In last Friday’s email, I said, “Unrecognized risk gets most of the attention, but believing in a risk that isn’t real is equally dangerous and often more damaging.”
Members of our Daily Discipline Community asked me to expand on that topic. Instead of keeping it limited to the community, I’m sharing it here for all of you who are not members. But just in case, join our free private community so you don’t miss out next time.
Ok, so about unrecognized risk vs believing in a risk that isn’t real.
There are two main ways to miscalculate risk:
- Fail to see real risk
 
- Believe in risk that isn’t real.
 
Here’s the simplest way to understand each and its cost.

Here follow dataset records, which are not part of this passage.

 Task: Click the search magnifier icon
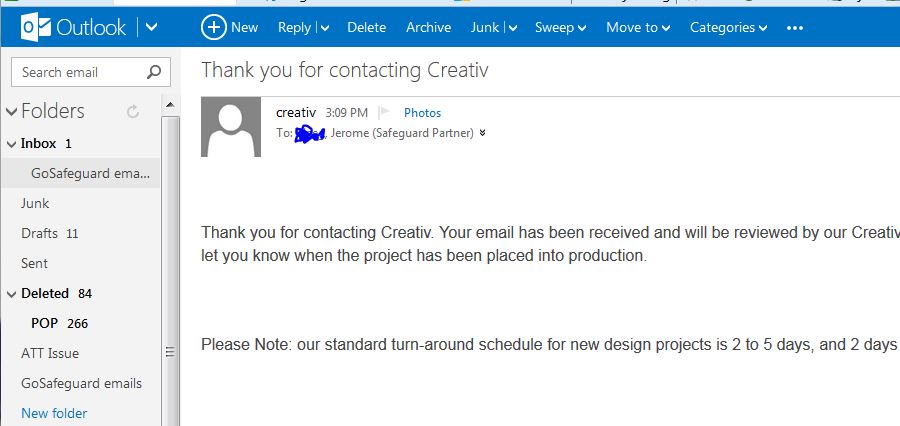tap(153, 72)
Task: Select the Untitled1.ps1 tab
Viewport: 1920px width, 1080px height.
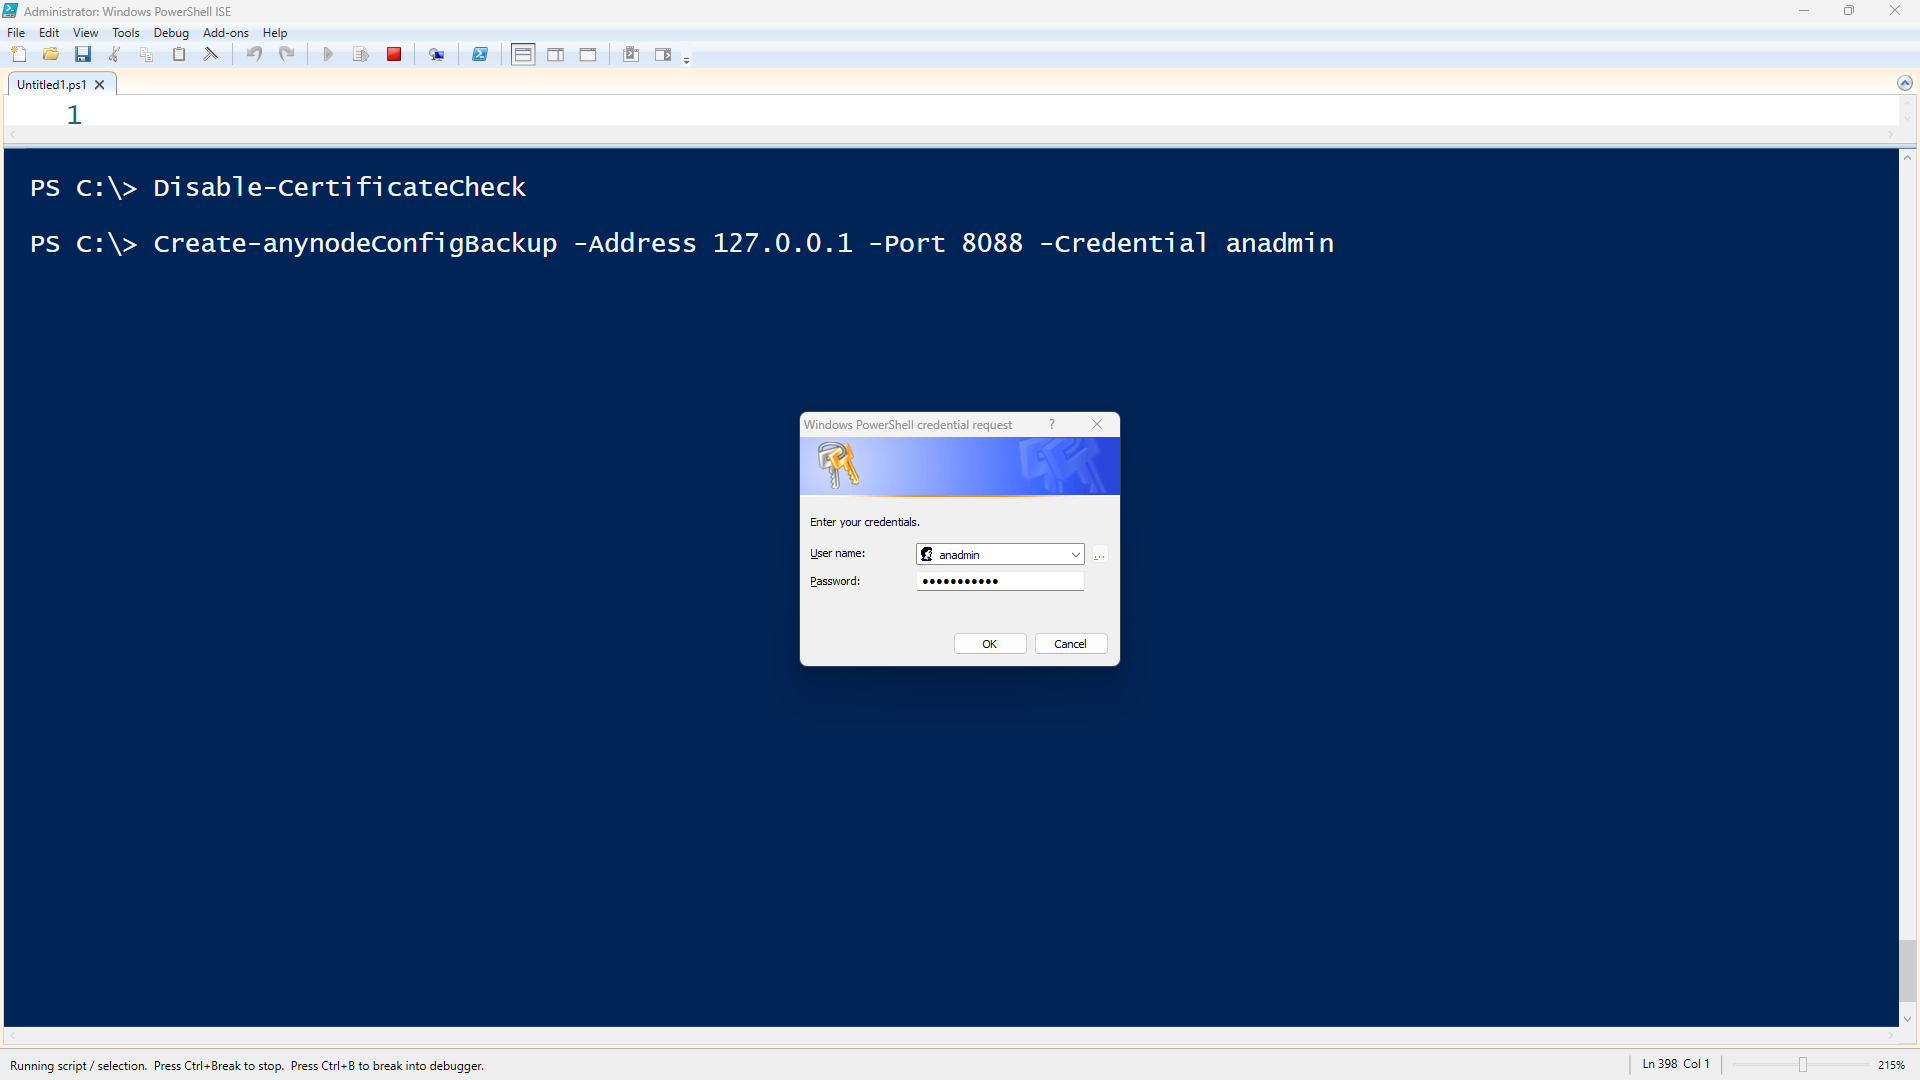Action: pos(50,85)

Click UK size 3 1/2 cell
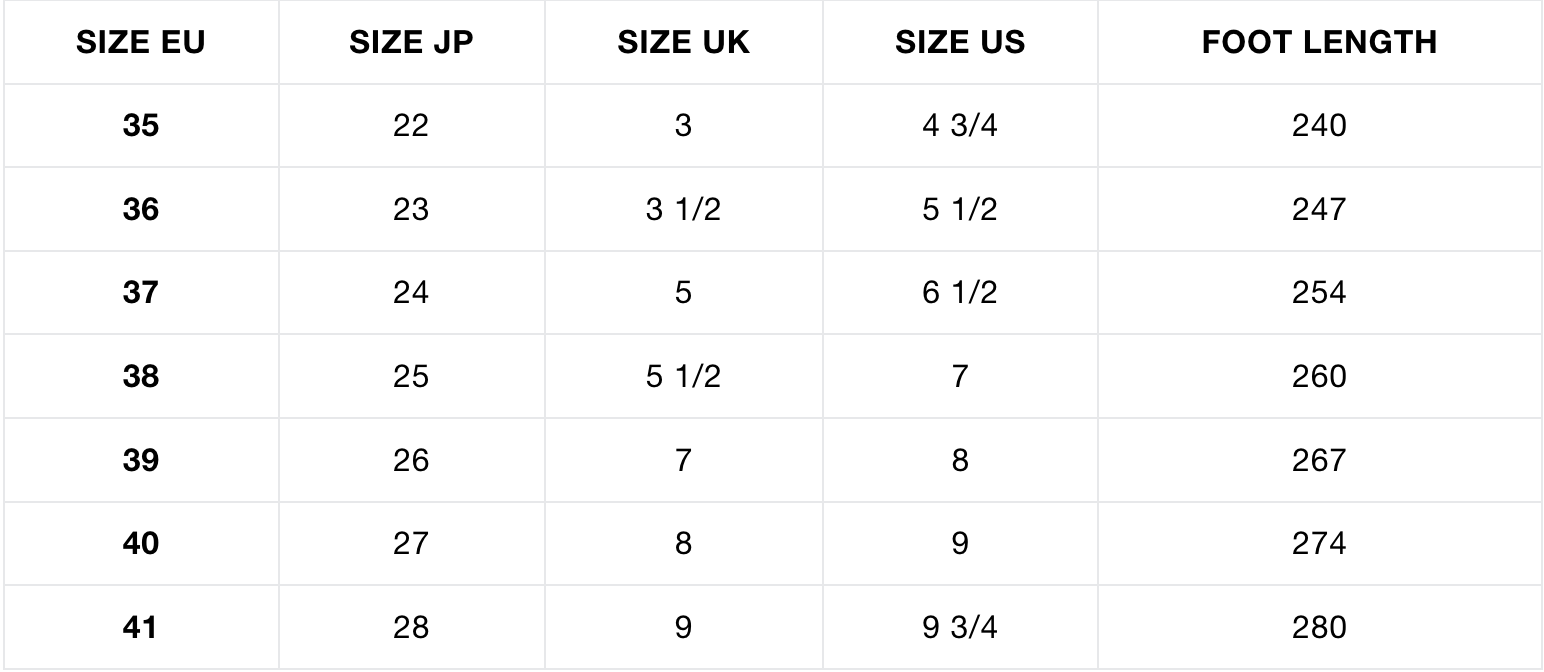coord(683,210)
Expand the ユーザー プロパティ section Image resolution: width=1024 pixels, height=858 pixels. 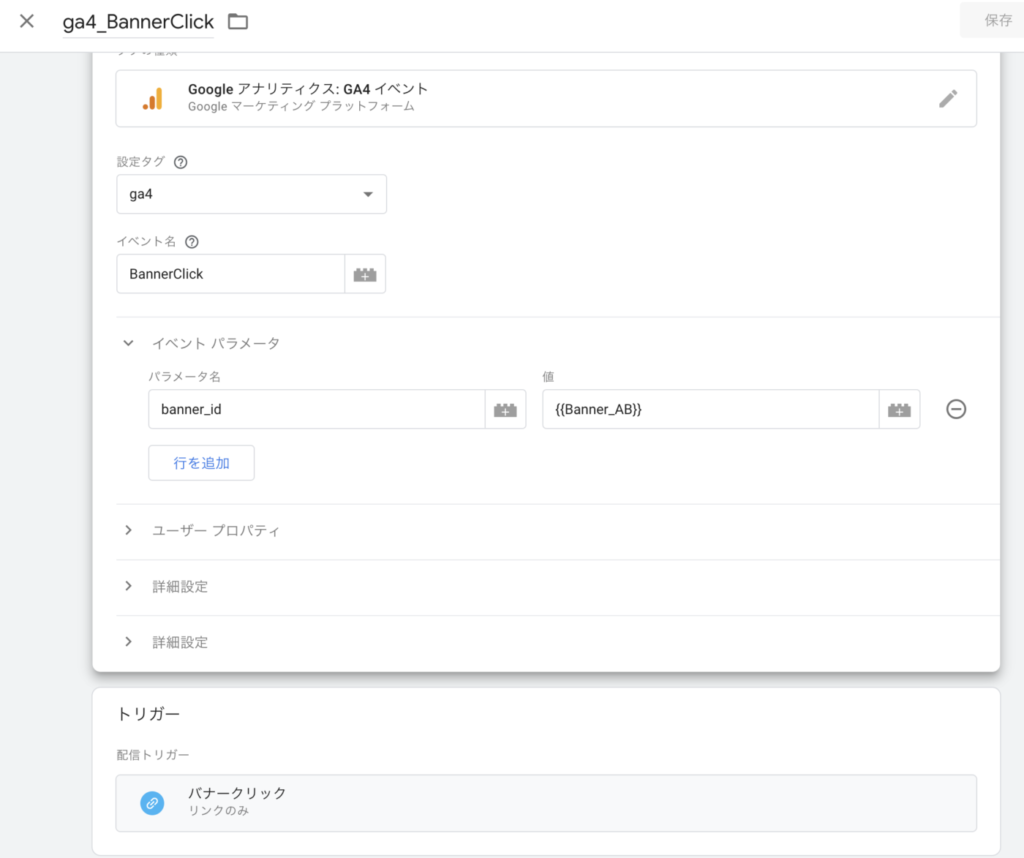128,531
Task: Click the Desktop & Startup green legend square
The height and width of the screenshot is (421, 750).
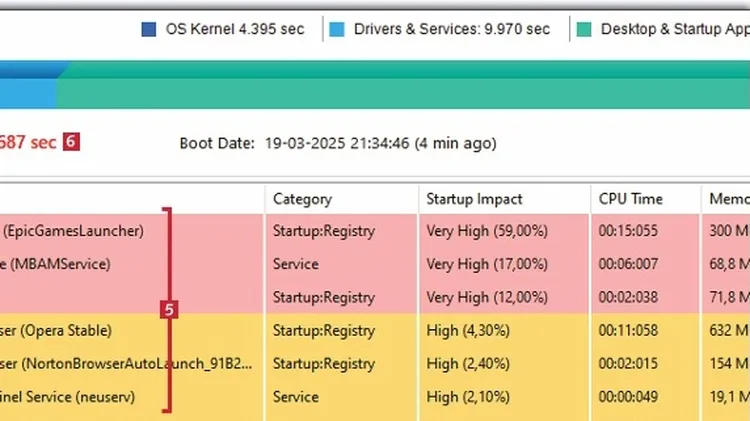Action: coord(584,29)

When you fail to see real risk, that risk punishes you. Maybe not immediately, but eventually. That’s how real risk works. With enough exposure, it will get you one day. It’s like walking on ice you don’t know is thin.
When you believe in risk that isn’t real, you punish yourself. You avoid imagined risks that were never real enough to damage you. You aim low, don’t try, and cut yourself off from rewarding experiences. It’s like refusing to walk across thick ice because you’ve convinced yourself you’re going to fall in.
You cannot perfectly calculate risk. No one can. But you can get better at it.
You can get more disciplined at evaluating risk, more skilled at recognizing real risk, and more courageous to discard your fears based on fake risks.
Event + Response = Outcome. Do the work.